Al modificar su percepción sobre Ryan, y sentirse en parte responsable de que la primera prueba no saliera positivamente por su interferencia, Katharine, literalmente, en una estupenda secuencia, se sumergirá en el barro de la mina para conseguir las pruebas (patentes en las fotos de su cámara, que quedó enterrada en el barro) que posibiliten que el proyecto de Ryan logre el apoyo de los empresarios (y no sé si hace falta explicitar la sutil ironía contenida en el uso metafórico de la perforación). Las sillas, por otra parte, proporcionan más juego.

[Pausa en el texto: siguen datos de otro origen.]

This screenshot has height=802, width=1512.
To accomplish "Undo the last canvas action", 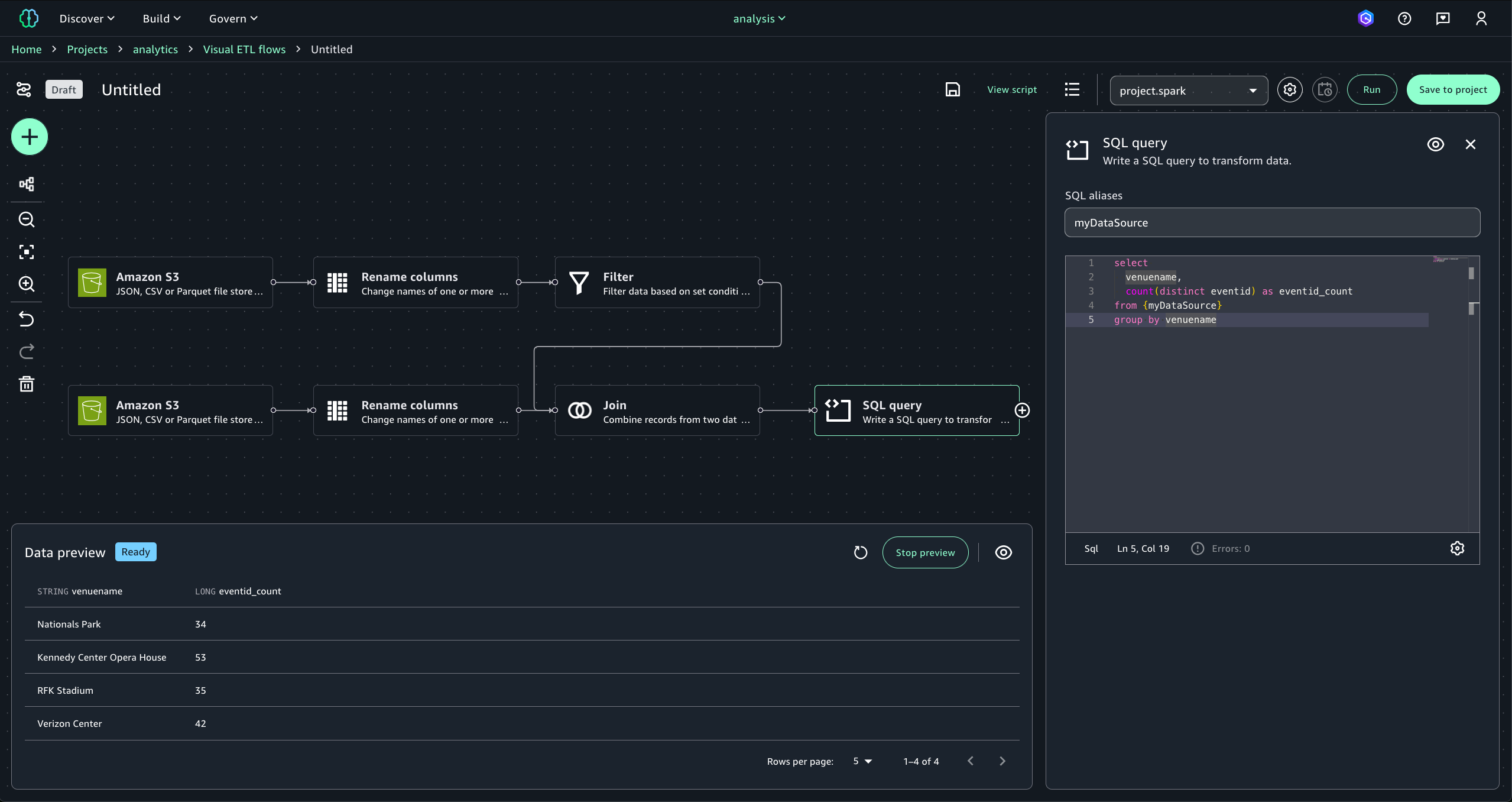I will [x=27, y=319].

En cierta secuencia, Katharine propone, en una cena, que Ryan y sus amigos participen en el juego de las sillas, que ellos desconocen, por lo que, para conseguir cada silla, se dedican a pelearse en vez de meramente sentarse. En las secuencias finales resulta impagable esa imagen de Ryan portando en una mano una silla (o sea lo que representa él) y en otra al novio editor, cual si fuera una balanza ante la que ella debe elegir. Ambos dejarán de lado sus orgullos y presunciones para materializar una relación sentimental de nuevo asentada en una igualdad que rasga ese escenario de proyecciones de atrofiadas imágenes masculinas y femeninas que incentivan el pulso de poderes y egos. No hay mejor que la desnudez del sentimiento forjado en la complicidad.